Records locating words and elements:
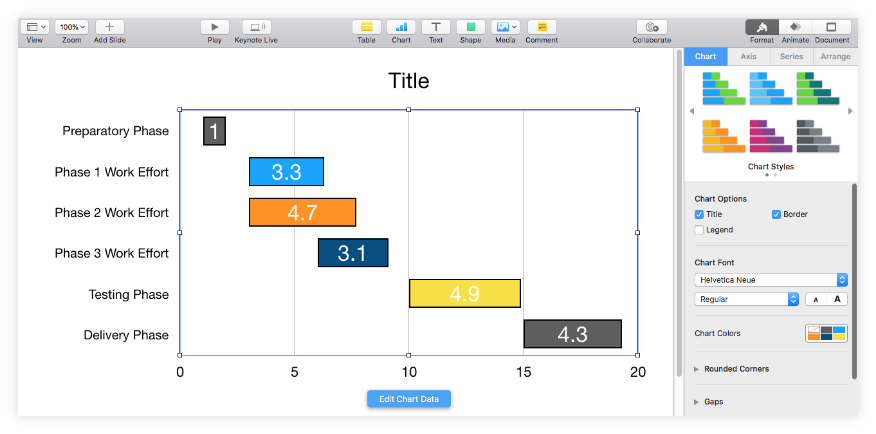Disable the Border checkbox

776,214
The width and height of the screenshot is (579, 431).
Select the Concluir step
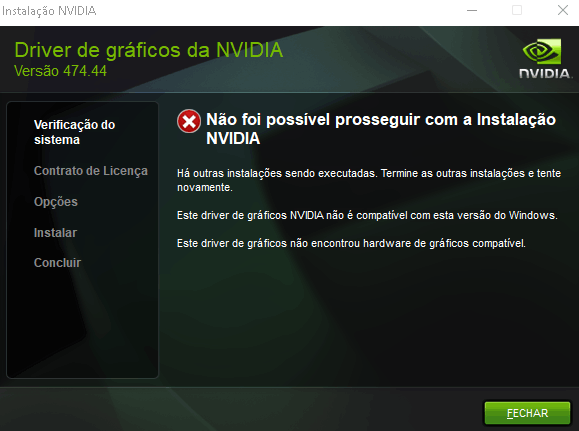pos(57,263)
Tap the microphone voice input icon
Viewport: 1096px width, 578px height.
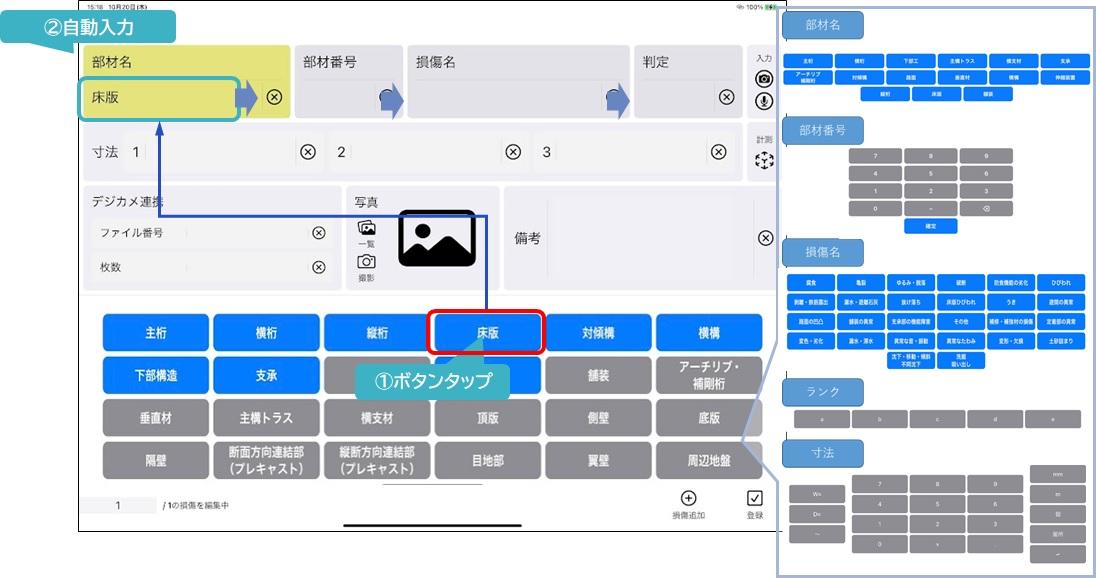764,101
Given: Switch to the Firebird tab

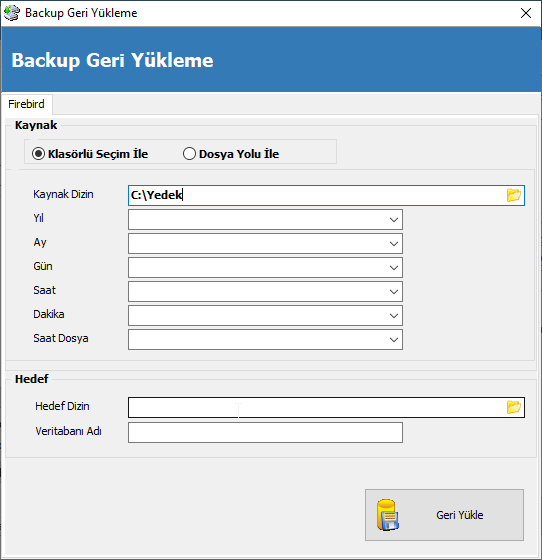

Your goal –
Transcribe all of the rows above word for word, and leave the pictures out.

In response –
Disable the Border checkbox

776,214
The width and height of the screenshot is (579, 431).
Select the Concluir step
pos(57,263)
Tap the microphone voice input icon
Viewport: 1096px width, 578px height.
764,101
Given: Switch to the Firebird tab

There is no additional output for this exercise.